DILI - Nobel laureate Jose Ramos-Horta has lost his bid to be re-elected East Timor president, failing to make it to a run-off in the country’s second presidential vote as free nation, preliminary results showed Sunday. The results pointed to a second-round showdown between the opposition Fretilin party’s Francisco “Lu Olo” Guterres and ex-armed forces chief Taur Matan Ruak, an official from the election secretariat said.
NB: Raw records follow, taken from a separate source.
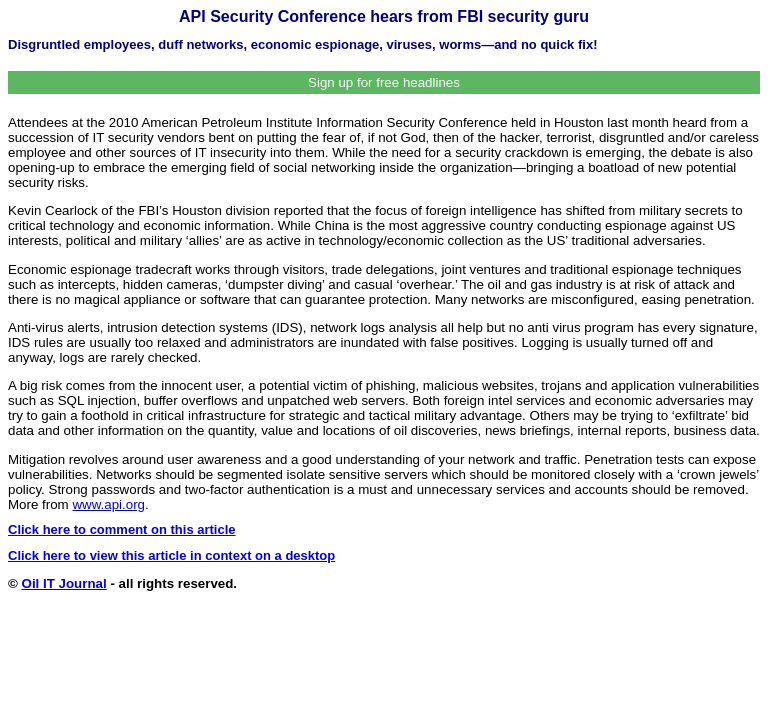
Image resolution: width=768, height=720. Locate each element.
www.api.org (108, 504)
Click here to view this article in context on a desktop (171, 555)
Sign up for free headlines (384, 82)
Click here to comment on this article (122, 529)
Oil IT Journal (64, 583)
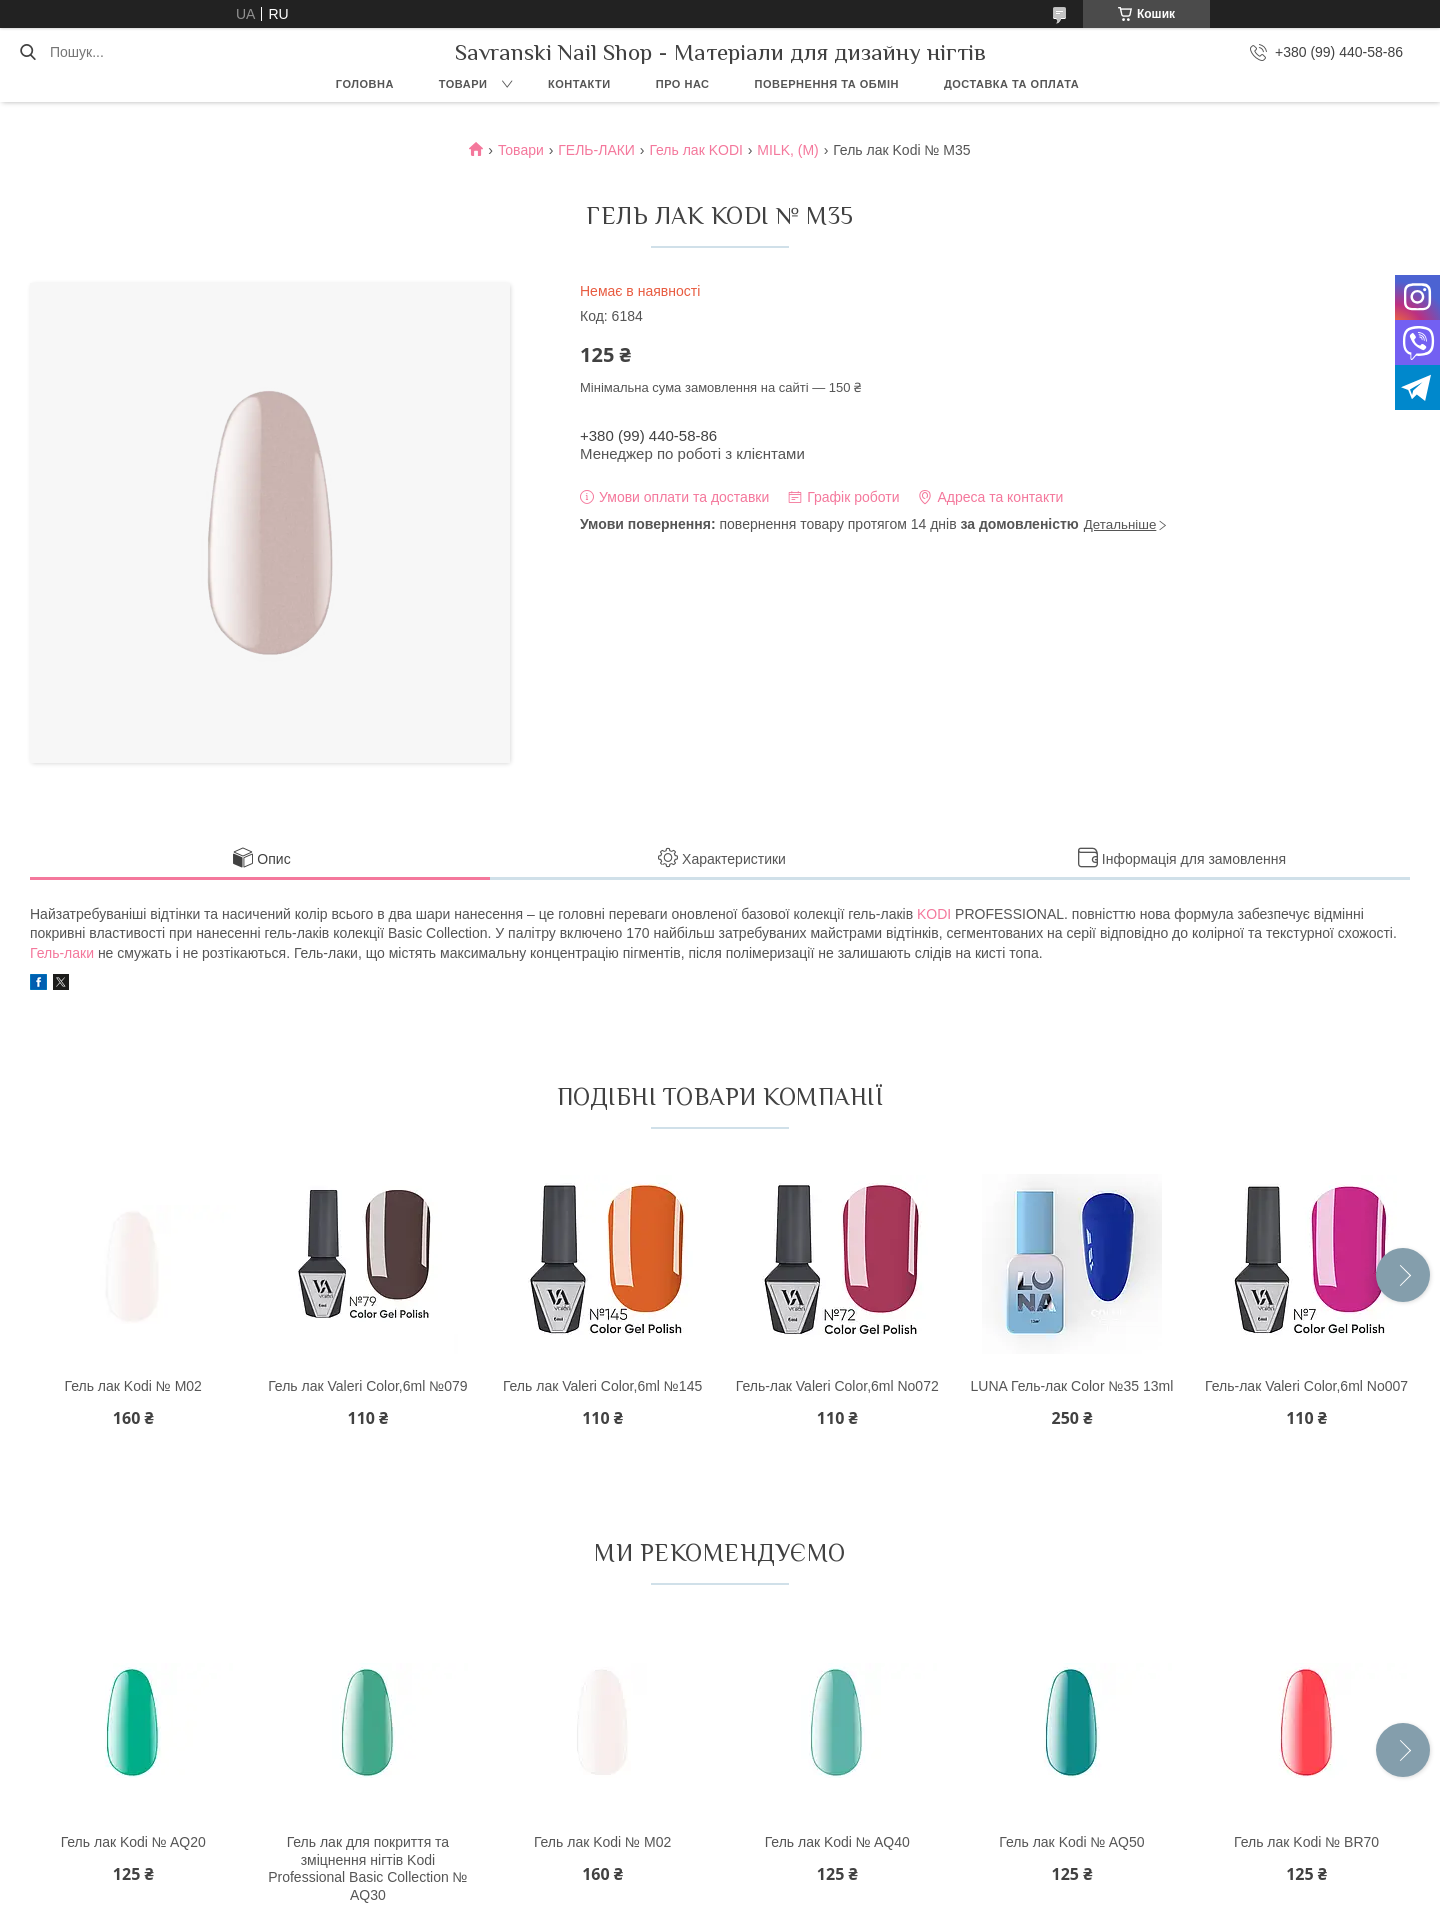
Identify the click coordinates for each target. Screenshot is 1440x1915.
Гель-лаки (62, 953)
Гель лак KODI (696, 150)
Ramos-Horta, who shared the 1996 Nobel Peace Prize for his efforts to bring peace to his homeland, lagged in third place after more than 70pc of votes were counted, official Luiz Fernando Valls told AFP.
“Guterres and Ruak will go through to the second round on April 16, based on this preliminary count,’ he said.
The decision to turn to candidates who were had lower profiles on the world stage is “emblematic of the desire to move on from being an international cause,” Michael Leach, politics lecturer from Australia’s Swinburne University of Technology, told AFP.
Ramos Horta, a popular leader who survived a 2008 assassination attempt, said Saturday that if he was not re-elected he would have “to struggle to choose what to do.”
The 62-year-old added that he had a long-standing commitment to a Western literary agency to write a book.
None of the 12 candidates who contested Saturday’s election were able to garner more than 50 percent of the vote constitutionally required for an outright win.
The vote was the first in a series of key events for the poor and chronically unstable country as it enters a pivotal period.
In May, East Timor will celebrate 10 years of independence from Indonesia, and in June, voters will choose a new government in a general election.
At the end of the year the nation of 1.1 million people bids goodbye to UN forces stationed in the country since 1999.
The preliminary results showed Guterres on around 28 percent; Ruak 25 percent; and Ramos on 18 percent, with 460,216 votes or about 73 percent of the total votes cast counted, Valls said.
There were 17,486 invalid votes, or 2.79 percent, according to the electoral commission figures.
Guterres, 57, who heads the opposition Fretilin party, which is synonymous with the resistance, lost the presidency to Ramos-Horta in a run-off in 2007.
Ruak, 56, who has campaigned in his camouflage fatigues, has vowed to introduce mandatory military service if elected.
He is in the run-off despite being accused by the United Nations of illegal weapons transfers in 2006, when rioting and factional fighting had the nation on the brink of civil war.
Around the country Sunday, Timorese people had their eyes glued to their television sets, watching the changing figures broadcast live by the country’s electoral commission on state radio and television station.
Whether they were shopkeepers selling traditional handicrafts in Dili’s Tias market, candidates’ spokesmen mingling with journalists, or people sitting in the lobby coffee shop of Hotel Timor, the talk was about who would emerge top.
Votes were being counted by hand, some in remote areas with poor communications, and results were not due until later in the week, according to election officials.
National election commission president Faustino Cardoso Gomes told a press conference earlier there were “some irregularities” during the election process.
“Some polling stations ran out of ballot papers, for instance in Dili and some other places, but all have been resolved,” he said.
Thomas Cabral, head of elections secretariat overseeing the polls, said heavy rains during the elections had affected voter turnout and the transport of ballot papers in some cities.